Sosyal sermayeyi güçlendiren, sosyal destek sağlayan kurum ve kuruluşların giderek yaygınlaştığı günümüz koşullarına rağmen, güven duygusu toplumumuz içinde giderek azalmaktadır. Öğrenci öğretmenine, çocuk ebeveynine, yargılanan hâkimine, tutuklanan polisine, seçmen seçilenlere, yönetilen yönetenlerine, cemaatin imama güven duymadığı bir zaman dilimi içinde yaşıyoruz.

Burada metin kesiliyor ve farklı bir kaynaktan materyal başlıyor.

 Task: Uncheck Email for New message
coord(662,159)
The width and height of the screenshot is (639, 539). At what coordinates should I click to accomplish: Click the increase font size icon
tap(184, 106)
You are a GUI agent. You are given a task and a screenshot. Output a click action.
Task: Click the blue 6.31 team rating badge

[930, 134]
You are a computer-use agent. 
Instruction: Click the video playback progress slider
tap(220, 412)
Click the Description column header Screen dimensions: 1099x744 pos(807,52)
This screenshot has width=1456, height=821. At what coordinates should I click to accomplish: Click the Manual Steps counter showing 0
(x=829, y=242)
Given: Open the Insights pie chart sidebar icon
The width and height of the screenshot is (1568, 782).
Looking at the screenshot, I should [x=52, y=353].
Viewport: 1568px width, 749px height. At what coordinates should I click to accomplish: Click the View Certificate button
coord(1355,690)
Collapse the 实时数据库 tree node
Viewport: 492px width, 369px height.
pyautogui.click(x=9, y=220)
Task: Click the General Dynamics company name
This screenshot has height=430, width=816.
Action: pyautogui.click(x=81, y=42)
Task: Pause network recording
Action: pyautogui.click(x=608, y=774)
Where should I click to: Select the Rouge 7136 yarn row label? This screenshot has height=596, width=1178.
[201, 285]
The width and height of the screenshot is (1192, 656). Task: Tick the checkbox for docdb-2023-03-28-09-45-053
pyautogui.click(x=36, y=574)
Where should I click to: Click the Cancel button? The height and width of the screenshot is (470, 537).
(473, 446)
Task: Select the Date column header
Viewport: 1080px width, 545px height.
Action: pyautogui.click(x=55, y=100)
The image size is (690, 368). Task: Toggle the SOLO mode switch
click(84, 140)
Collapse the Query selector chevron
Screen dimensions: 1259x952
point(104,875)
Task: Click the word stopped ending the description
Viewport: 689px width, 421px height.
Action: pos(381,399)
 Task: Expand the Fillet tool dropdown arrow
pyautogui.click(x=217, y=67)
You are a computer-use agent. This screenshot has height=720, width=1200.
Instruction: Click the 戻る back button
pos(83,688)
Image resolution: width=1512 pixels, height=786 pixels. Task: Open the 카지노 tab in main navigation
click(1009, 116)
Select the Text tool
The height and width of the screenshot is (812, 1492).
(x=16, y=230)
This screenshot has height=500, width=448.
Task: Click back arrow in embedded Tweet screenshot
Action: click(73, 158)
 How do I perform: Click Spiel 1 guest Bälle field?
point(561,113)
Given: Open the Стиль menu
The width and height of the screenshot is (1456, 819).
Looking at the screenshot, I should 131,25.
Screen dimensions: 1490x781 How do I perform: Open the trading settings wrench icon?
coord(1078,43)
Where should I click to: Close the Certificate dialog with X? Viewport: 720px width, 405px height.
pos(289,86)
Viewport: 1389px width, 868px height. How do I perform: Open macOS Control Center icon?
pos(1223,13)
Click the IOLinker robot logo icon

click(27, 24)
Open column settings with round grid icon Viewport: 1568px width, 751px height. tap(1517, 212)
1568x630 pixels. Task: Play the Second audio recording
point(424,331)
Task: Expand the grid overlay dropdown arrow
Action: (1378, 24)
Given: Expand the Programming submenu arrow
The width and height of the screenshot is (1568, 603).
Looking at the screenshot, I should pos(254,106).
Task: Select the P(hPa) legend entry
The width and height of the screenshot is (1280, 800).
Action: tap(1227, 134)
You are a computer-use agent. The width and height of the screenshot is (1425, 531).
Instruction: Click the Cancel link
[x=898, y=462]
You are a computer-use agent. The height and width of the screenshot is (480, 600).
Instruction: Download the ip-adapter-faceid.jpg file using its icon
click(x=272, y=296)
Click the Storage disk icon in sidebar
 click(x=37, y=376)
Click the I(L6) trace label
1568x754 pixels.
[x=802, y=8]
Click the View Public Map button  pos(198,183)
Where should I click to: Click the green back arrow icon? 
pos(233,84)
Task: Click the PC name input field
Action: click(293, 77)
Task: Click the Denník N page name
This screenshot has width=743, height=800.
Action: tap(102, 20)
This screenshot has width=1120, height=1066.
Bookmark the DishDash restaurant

Halbuki bireyin güven duygusu daha yapılan araştırmalarda 0-2 yaş arasında oluşmaya başladığını ve sosyal destek sistemiyle geliştiğini göstermektedir. Ancak daha anne kucağında güven duygusu sarsılmış ve sosyal destek sağlayan çevresiyle de güvenmeme duygusunun pekiştirildiğini görüyoruz. Bir çocuk, belli bir yaşa geldiğinde başta ailesi olmak üzere çevresindeki birçok kimseye güvenmemeyi öğrenmiş olarak kişiliğini oluşturmuş oluyor. İnsanların beden dili ile ilgilenmesinin arka planındaki sebeplerden birisi de, söz ile sözün dışındaki unsurlar arasındaki tutarsızlığı keşfetmeye çalışmaktır. Sen böyle diyorsun ama aslında böyle demek istiyorsun gibi…
Bugün gelinen noktada, güven duygusu, sosyal hayatın içindeki en önemli problemlerden birisi haline gelmiştir. Toplumsal mesajların birçoğu da güven duygusunu ortadan kaldırmaya yöneliktir. Olumsuzluk içeren mesajlar en sonunda kişinin, kendine olan güvenini de ortadan kaldırmaktadır.
İnsan ve toplumların güçlü olduğu yönler vardır. Güçlü yönleri desteklemek ve geliştirmek, bireyler arası ilişkilerde sempatiye dönüşür. Karşılıklı ilişkilerde gözümüze ilk çarpan, genelde olumsuz özelliklerdir. Hâlbuki bizim kültürümüz de güzeli görmek vardır. Ancak zaman içinde güven duygusu ile birlikte güzel düşünmeyi, güzel görmeyi de kaybettik.
Aynı düşüncedeki insanlar arasında bile derin farklılıklar olduğunu görüyoruz. Bunun en önemli sebebi beslendiğimiz ve örnek aldığımız kaynaklardaki derin farklılıklardır. Güven duygusu sarsılmış, olumsuzluklara odaklanmış ilişkiler ağının olduğu bir yerde kolektif imandan söz edemeyiz.